What is Quality Healthcare?

"The degree to which health services for individuals and populations increase the likelihood of desired health outcomes and are consistent with current professional knowledge." (Institute of Medicine)

Six Aims for Improvement

In response to these challenges, the Institute of Medicine has established six aims for improvement. Health care should be:

  1. Safe: avoiding injuries to patients from the care that is intended to help them.
  2. Effective: providing services based on scientific knowledge to all who could benefit and refraining from providing services to those not likely to benefit (avoiding underuse and overuse).
  3. Patient-centered: providing care that is respectful of and responsive to individual patient preferences, needs and values and ensuring that patients' values guide all clinical decisions.
  4. Timely: reducing waits and sometimes harmful delays for both those who receive and those who give care.
  5. Efficient: avoiding waste, including waste of equipment, supplies, ideas and energy.
  6. Equitable: providing care that does not vary in quality because of personal characteristics such as gender, ethnicity, geographic location, and socio-economic status.

(Excerpt: Crossing The Quality Chasm, A New Health System for the 21st Century, Institute of Medicine, 2001, National Academy of Sciences.)

What is Patient Safety?

Patient Safety has been defined as a patient's "freedom from accidental injury when interacting in any way with the healthcare system."

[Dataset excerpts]
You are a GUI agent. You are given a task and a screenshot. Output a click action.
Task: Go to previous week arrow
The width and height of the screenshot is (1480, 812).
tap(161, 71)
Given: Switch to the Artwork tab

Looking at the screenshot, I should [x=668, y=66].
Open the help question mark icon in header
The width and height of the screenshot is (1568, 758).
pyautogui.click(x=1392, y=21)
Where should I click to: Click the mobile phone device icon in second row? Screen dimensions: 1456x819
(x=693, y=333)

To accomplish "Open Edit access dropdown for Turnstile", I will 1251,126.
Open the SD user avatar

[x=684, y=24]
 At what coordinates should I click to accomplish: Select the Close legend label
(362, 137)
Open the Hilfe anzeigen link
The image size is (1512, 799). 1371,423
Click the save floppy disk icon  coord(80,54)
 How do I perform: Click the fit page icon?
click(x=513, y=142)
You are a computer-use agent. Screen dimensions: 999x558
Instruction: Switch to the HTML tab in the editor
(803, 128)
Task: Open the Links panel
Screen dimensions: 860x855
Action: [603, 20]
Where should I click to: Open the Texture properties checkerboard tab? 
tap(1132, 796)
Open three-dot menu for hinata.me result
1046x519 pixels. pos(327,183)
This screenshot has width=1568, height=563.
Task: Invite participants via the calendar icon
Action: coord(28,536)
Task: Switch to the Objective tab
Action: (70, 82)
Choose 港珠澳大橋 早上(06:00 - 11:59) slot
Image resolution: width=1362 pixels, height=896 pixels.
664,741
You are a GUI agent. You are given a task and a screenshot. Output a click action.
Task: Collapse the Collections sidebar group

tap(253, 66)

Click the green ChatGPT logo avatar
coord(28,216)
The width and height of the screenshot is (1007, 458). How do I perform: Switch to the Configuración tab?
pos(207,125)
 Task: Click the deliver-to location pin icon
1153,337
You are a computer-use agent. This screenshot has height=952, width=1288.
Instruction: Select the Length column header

What you will do:
1. In the quality healthcare passage, why does the "Effective" aim cover both giving services to all who could benefit and withholding them from those not likely to benefit? Answer in one to three sentences.
2. Repeat the quality healthcare passage from the words "What is Quality" up to and including the words "underuse and overuse).".

Expected results:
1. The aim covers both sides so that health care avoids underuse and overuse. Services are based on scientific knowledge, so they reach everyone who could benefit and are withheld from those not likely to benefit.

2.
What is Quality Healthcare?

"The degree to which health services for individuals and populations increase the likelihood of desired health outcomes and are consistent with current professional knowledge." (Institute of Medicine)

Six Aims for Improvement

In response to these challenges, the Institute of Medicine has established six aims for improvement. Health care should be:

  1. Safe: avoiding injuries to patients from the care that is intended to help them.
  2. Effective: providing services based on scientific knowledge to all who could benefit and refraining from providing services to those not likely to benefit (avoiding underuse and overuse).